Navy to Showcase MRTS Submarine Training System at West 2016

Non-submariners can get a rare sneak peek into the bowels of a submarine’s control centers during the upcoming sea services conference in San Diego next week. Well, sort of. It’s not a peek into an actual boat's radio control room, for example, but an opportunity to see and touch equipment that simulates a variety of shipboard systems.

Don’t feel cheated, however. The display features the same equipment submariners themselves train on. The Navy plans to showcase its new 3-D, Multipurpose Reconfigurable Training System (MRTS) at West 2016 at the San Diego Convention Center on February 17 to 19. The 5,000-pound MRTS system features multitouch liquid crystal display screens that precisely simulate the real thing, experts say.

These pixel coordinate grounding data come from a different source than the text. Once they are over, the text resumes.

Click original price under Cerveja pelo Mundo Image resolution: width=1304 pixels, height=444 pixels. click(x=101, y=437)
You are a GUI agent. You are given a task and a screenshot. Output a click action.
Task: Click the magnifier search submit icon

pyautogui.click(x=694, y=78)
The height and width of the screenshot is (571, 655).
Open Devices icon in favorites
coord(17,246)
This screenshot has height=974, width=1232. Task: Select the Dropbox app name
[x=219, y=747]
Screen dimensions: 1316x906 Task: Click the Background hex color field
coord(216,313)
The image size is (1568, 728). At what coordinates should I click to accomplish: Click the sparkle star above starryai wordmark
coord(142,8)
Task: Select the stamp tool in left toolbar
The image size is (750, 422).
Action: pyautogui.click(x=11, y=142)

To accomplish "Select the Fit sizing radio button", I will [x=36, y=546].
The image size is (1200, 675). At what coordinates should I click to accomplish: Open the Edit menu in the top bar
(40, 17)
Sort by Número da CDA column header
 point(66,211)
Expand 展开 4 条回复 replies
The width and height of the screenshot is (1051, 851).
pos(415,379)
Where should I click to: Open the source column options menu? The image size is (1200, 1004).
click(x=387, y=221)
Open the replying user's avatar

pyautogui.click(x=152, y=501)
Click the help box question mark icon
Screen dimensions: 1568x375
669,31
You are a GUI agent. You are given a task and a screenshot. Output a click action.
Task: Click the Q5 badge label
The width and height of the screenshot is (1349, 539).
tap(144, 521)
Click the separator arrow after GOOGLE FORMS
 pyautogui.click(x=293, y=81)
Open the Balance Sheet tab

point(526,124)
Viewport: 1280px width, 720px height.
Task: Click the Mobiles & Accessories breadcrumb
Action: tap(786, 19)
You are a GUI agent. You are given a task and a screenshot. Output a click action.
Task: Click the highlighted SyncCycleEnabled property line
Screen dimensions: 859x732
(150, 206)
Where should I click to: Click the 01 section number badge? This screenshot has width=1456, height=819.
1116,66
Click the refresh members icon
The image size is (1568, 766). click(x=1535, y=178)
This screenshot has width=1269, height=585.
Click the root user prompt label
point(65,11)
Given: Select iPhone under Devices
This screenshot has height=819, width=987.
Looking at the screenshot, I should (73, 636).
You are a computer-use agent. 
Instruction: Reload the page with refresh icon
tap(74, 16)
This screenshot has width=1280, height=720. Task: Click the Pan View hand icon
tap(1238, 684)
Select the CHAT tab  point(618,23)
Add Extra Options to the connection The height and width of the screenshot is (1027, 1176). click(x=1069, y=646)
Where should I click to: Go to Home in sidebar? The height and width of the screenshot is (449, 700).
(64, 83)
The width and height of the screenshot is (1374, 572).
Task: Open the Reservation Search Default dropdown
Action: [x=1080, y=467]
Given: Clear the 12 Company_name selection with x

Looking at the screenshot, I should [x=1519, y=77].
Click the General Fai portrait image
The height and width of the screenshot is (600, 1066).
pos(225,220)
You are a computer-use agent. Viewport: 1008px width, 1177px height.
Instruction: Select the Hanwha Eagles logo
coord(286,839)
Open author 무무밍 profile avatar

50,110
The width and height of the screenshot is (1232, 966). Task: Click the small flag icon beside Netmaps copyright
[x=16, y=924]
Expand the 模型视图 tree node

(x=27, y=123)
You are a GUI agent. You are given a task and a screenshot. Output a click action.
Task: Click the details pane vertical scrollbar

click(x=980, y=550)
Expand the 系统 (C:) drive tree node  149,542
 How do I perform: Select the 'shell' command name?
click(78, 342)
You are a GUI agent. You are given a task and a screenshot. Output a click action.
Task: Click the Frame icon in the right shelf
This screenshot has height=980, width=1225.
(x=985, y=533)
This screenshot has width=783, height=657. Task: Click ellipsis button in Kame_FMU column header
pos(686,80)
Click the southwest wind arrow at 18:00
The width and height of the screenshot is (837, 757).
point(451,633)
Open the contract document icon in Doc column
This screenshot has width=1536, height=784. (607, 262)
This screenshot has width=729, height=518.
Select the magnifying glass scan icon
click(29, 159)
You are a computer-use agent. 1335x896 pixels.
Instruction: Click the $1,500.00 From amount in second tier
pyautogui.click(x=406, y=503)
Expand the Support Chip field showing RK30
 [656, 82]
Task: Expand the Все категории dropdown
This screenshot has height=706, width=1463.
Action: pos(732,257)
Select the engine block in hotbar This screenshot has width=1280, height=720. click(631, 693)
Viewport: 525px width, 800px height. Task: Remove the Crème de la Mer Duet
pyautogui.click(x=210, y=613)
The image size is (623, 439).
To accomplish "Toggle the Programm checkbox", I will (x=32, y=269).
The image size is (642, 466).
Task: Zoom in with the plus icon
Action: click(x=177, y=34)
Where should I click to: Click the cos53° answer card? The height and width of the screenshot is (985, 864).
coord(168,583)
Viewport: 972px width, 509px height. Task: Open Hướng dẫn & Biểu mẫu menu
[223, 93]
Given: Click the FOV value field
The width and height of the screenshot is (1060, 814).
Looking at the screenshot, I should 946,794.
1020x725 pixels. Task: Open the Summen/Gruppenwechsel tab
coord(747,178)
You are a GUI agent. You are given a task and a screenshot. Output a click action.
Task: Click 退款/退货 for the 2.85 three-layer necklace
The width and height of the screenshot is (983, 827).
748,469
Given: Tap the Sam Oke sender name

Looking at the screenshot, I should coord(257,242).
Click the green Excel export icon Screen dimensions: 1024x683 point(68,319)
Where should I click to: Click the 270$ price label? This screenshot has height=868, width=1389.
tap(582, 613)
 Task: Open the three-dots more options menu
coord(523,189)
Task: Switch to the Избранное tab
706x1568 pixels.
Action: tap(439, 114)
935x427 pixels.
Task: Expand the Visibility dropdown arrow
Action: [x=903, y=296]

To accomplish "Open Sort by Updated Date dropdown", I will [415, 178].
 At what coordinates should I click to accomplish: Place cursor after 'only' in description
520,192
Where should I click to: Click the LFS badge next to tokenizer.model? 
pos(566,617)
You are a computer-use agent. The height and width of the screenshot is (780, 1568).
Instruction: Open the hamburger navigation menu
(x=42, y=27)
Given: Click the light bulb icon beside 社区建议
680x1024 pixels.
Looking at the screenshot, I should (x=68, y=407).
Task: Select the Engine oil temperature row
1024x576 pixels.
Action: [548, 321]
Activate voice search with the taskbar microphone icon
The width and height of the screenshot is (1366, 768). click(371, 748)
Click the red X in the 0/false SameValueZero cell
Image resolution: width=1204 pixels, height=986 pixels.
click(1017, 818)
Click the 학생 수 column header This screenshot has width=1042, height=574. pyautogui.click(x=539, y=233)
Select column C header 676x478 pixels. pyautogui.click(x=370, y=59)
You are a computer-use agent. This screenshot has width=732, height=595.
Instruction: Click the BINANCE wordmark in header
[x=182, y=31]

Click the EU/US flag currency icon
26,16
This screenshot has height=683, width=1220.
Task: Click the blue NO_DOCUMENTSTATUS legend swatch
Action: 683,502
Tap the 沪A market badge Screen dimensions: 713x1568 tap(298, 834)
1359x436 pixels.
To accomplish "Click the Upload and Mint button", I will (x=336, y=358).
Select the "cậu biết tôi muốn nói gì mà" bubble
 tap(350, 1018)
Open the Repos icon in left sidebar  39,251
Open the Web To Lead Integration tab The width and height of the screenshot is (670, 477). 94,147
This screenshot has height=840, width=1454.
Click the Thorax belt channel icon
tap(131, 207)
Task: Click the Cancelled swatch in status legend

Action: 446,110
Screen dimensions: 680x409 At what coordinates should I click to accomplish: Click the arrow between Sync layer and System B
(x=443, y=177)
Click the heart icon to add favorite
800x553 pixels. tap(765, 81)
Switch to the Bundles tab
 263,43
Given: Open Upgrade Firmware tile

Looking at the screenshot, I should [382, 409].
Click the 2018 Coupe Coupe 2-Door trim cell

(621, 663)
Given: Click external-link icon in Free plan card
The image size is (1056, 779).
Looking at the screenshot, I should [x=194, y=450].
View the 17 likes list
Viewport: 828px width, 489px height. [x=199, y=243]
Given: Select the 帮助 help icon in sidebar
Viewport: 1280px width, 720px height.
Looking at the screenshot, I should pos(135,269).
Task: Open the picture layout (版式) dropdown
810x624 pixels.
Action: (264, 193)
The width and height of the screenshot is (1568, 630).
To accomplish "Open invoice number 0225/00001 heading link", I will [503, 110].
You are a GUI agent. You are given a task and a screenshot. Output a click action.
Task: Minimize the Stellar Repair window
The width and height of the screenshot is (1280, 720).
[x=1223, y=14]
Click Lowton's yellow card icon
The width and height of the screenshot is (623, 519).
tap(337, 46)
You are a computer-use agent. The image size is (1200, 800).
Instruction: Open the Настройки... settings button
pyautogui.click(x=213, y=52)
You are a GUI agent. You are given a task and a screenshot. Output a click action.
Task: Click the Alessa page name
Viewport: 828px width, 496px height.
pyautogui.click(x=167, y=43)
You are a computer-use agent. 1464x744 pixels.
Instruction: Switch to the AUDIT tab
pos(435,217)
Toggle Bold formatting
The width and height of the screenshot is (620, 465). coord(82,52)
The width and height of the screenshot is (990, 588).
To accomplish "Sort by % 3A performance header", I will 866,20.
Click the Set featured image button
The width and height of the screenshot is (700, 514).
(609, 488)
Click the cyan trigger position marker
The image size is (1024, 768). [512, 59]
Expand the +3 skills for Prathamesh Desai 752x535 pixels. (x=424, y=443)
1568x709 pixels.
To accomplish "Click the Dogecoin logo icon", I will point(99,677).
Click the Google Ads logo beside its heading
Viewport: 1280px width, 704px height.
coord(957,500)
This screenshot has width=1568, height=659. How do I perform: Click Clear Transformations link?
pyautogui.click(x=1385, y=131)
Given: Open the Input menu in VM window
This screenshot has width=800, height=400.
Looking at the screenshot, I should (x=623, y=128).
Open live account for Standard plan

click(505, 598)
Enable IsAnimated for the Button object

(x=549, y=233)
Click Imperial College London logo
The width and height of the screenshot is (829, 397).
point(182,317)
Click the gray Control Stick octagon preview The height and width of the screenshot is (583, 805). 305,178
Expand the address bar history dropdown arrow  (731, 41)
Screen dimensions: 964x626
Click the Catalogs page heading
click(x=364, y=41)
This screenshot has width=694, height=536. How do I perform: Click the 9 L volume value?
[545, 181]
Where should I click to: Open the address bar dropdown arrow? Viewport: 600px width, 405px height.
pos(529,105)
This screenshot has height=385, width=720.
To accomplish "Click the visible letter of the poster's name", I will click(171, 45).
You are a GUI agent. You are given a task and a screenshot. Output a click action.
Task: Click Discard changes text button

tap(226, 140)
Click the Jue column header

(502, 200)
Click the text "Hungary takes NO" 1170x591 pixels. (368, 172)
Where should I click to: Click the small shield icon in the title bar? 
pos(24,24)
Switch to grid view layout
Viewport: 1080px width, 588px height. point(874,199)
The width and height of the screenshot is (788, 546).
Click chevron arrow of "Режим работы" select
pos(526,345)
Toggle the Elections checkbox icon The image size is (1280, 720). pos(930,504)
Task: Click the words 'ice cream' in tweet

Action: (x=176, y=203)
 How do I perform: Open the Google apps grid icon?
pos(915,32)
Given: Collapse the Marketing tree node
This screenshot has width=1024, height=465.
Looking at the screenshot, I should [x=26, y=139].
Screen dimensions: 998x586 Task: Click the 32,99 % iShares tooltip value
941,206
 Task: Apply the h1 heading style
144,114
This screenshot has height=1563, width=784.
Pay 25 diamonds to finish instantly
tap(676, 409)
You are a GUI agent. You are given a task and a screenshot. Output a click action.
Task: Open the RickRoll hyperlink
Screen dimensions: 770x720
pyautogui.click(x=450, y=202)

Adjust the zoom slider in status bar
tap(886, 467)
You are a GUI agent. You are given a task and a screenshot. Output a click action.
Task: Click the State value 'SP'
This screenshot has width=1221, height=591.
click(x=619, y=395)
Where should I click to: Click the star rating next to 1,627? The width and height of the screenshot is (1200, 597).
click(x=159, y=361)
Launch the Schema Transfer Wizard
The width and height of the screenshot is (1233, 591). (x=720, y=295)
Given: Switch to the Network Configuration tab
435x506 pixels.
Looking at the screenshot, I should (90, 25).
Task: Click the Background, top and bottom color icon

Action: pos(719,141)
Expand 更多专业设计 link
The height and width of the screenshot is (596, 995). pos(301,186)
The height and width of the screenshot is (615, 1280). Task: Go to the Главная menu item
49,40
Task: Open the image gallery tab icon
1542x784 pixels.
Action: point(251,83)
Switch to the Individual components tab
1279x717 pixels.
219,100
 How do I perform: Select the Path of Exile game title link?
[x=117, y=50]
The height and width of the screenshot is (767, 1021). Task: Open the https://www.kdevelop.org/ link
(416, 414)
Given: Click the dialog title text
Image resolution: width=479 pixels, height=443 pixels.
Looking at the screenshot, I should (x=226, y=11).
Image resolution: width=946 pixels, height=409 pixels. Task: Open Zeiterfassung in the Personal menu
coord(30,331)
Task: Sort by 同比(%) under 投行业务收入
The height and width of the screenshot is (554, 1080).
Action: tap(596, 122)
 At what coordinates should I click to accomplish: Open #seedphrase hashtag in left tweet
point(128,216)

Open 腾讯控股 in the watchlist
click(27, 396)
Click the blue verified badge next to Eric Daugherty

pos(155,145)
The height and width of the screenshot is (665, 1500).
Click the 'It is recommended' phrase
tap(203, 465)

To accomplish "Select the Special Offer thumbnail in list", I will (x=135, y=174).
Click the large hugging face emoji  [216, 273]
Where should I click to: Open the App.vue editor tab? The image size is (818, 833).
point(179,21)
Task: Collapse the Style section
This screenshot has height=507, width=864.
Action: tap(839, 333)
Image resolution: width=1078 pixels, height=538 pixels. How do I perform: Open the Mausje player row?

The technology makes the most of commercial-off-the-shelf hardware and software components, and a single trainer can shift between multiple applications within minutes to provide sailors the capability to use a device that offers photo-realistic virtual training on several different systems in a single day, says Bruce Rasmussen, training MRTS lead at Space and Naval Warfare Systems Center Atlantic.

The MRTS provides a virtual alternative to more expensive training systems and lets the Navy migrate away from using actual tactical equipment at its training sites—saving millions of dollars, Rasmussen says. For example, tactical training equipment for a common submarine radio room used to cost the Navy about $22 million, plus $5 million to modernize and another $500,000 a year to maintain. “Imagine how many students were touching that— flipping switches, turning knobs—it breaks,” Rasmussen says. Today’s MRTS devices cost about $1.2 million and can be developed and operational within nine months.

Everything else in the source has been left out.